Parents reported trends towards improvement in stress, depression, and overall mental health in the baseline phase only. Prior studies have suggested that mindfulness for parents of children with autism can improve their stress levels (de Bruin et al. 2015; Ridderinkhof et al. 2018). However, these past studies did not include a repeated measures control condition, and our lack of significance may reflect our more stringent research design. Reported improvements during the baseline phase suggest that changes in mental health could represent non-program variables, such as time, re-assessment, or the impact of hope/expectation (that comes with the anticipation of receiving support/potentially incurring benefit) on well-being and connecting with other parents (Gallagher and Lopez 2009). It is critical to next include randomized controlled trials to further assess whether some degree of reported mental health improvement is indeed an artifact.

This program was found to have a high level of feasibility.
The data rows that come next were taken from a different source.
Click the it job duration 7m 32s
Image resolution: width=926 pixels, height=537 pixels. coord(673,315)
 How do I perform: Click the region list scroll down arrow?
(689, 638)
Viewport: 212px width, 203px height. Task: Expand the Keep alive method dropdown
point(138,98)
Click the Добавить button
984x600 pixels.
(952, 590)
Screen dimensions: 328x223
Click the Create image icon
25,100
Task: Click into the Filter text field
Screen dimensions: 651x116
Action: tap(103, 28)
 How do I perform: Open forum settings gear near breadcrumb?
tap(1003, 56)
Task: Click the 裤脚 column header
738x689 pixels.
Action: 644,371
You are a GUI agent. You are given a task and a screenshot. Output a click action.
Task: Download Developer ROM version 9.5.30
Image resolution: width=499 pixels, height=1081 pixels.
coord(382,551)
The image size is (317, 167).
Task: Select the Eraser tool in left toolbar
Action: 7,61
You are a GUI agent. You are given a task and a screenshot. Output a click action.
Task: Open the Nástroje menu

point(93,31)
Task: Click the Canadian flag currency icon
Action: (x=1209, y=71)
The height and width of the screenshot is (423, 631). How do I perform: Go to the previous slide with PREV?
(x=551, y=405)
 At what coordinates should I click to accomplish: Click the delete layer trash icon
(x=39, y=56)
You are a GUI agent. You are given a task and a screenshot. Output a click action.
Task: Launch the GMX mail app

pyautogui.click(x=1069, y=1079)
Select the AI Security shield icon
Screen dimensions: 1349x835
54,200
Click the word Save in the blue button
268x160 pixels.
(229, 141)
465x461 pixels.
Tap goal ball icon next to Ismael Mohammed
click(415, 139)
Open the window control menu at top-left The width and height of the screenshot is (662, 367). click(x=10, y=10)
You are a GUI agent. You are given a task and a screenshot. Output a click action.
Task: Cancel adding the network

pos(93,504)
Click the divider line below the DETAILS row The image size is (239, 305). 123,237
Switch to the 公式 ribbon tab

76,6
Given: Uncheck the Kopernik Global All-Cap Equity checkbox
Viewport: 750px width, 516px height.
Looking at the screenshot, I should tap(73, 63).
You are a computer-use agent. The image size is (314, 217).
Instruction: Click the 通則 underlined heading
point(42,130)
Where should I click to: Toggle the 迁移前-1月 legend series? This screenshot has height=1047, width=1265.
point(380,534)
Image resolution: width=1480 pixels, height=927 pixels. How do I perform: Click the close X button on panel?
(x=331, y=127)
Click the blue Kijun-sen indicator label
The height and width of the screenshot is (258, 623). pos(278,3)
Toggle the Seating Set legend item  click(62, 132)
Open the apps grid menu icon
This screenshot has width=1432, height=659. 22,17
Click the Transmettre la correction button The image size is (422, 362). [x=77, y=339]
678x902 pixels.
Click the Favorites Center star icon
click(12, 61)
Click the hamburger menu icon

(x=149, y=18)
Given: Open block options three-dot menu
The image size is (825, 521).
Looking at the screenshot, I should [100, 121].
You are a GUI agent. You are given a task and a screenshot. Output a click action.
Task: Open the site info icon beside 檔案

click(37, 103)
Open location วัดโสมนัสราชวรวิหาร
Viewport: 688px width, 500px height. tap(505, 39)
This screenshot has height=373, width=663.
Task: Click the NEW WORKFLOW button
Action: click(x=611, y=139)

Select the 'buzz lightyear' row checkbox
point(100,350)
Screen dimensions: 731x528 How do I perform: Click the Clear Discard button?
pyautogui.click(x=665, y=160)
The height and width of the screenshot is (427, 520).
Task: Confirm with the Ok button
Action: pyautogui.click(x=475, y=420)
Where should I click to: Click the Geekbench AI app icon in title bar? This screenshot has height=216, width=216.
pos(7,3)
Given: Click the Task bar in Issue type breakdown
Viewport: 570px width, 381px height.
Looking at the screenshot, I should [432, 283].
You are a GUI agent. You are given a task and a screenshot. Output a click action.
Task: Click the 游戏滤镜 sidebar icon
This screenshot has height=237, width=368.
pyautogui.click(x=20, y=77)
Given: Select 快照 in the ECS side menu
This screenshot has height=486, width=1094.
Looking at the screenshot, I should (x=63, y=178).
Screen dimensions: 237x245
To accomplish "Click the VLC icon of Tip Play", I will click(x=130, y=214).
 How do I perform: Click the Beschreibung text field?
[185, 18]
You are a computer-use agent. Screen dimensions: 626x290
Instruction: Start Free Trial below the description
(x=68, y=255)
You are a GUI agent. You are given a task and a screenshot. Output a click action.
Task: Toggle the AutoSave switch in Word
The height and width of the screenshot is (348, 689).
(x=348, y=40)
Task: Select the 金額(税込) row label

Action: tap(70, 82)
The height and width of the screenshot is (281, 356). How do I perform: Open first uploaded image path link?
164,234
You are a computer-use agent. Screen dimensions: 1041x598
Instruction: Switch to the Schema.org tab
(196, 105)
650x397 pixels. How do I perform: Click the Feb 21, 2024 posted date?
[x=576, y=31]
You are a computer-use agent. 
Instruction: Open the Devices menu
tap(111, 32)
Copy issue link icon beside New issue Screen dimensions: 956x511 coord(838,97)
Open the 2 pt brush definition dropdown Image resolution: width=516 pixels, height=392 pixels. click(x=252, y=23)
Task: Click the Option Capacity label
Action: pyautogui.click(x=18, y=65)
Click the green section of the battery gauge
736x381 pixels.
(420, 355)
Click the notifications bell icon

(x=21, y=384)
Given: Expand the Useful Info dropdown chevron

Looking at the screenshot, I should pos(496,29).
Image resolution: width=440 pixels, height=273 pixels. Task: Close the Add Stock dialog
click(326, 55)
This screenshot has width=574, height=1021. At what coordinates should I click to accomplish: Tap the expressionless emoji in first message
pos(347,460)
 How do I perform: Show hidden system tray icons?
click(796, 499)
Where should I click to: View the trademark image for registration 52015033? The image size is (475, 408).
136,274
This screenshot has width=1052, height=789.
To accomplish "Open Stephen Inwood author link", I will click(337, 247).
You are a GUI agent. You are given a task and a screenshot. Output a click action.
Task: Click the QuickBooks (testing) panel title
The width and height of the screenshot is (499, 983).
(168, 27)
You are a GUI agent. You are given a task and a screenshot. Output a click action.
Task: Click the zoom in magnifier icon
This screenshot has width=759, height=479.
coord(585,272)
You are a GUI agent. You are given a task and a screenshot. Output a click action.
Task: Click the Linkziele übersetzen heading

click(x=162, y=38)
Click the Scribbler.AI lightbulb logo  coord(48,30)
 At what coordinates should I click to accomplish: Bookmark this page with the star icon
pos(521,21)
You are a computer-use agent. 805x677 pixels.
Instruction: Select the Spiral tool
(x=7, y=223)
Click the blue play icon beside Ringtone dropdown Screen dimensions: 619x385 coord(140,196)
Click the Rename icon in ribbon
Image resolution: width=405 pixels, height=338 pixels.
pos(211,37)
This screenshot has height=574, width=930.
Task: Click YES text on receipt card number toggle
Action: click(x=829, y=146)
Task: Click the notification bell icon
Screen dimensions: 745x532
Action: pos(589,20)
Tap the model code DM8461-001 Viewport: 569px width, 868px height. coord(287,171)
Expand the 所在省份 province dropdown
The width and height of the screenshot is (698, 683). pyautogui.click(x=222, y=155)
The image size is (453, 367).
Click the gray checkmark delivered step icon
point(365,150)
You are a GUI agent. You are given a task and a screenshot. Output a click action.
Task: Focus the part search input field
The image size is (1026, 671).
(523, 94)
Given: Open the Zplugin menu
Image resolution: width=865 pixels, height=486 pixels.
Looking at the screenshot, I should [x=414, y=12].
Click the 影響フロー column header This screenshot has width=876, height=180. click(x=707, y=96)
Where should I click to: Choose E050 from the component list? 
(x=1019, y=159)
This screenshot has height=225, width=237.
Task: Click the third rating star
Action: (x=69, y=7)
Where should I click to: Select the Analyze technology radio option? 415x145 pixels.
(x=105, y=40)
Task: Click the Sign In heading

Attendance rates, fidelity, and participant feedback were generally very positive. Participants attended approximately 90% of sessions in the trial, and attrition was relatively low. This reflects participant commitment to, and positive belief about, the benefits of the program. Most participants felt that they were better able to manage stress and negative emotions at least to some degree. Overall, youth and parents perceived quality of life gains, and most also believed that relationships within their dyad had improved following the program.

It is acknowledged that the MYmind program was relatively short, at 9 weeks in length, and some parents felt that it either ended too quickly or did not sufficiently help them incorporate mindfulness practice firmly in their daily lives. While positive feedback lends support for MYmind, it is important to acknowledge that participant reported change following the program may not extend beyond what we would anticipate from chance, and are subject to positive biases, as those who did not complete the post-program satisfaction survey may be the least satisfied with it. These reported changes might also be due to factors common to all psychosocial interventions, rather than to the specific activities of MBT.

Limitations and Future Research

Study results seem to support MYmind as a potential mindfulness training program for parents and youth with autism; however, there are some limitations to this study. First, as a result of the study time frame, different facilitators and co-facilitators delivered the program for each group. Even though each facilitator was required to have completed MYmind training, the inclusion of several facilitators with a range of experience in mindfulness could impact the delivery; as such, assessing and addressing treatment fidelity in situ would be important to accurate implementation. Second, although a within-subject repeated measures design offers some methodological strengths, it is critical to incorporate more stringent control conditions and randomization procedures like those in an RCT. Third, outcome measures used here may be highly influenced by the respondent bias. The measures rely on youth and parent report and did not include any direct measures, which is a common failing in MBT research (Burke 2010). Behavioral observation would be beneficial to provide direct measurement of observable behavioral changes, as opposed to perceived changes in behavior. Additionally, all measures were presented multiple times and so test-retest effects may impact the results. Fourth, given the discrepancies between participant noted changes and changes in measurement, this may point to a lack of a degree of sensitivity of the measures. We also did not track the degree of home practice in youth or parents, which limits our ability to determine whether home activities have a role to play in change. Fifth, the sample size was relatively small and included a wide range of ages, which were chosen to reflect the original de Bruin et al. (2015) study. These factors may have impacted statistical analysis and introduced some confusion of results as participants of different ages could be impacted differently. Finally, the statistical methodologies used here result in an increased probability of type I error. These limitations provide additional opportunities for future research.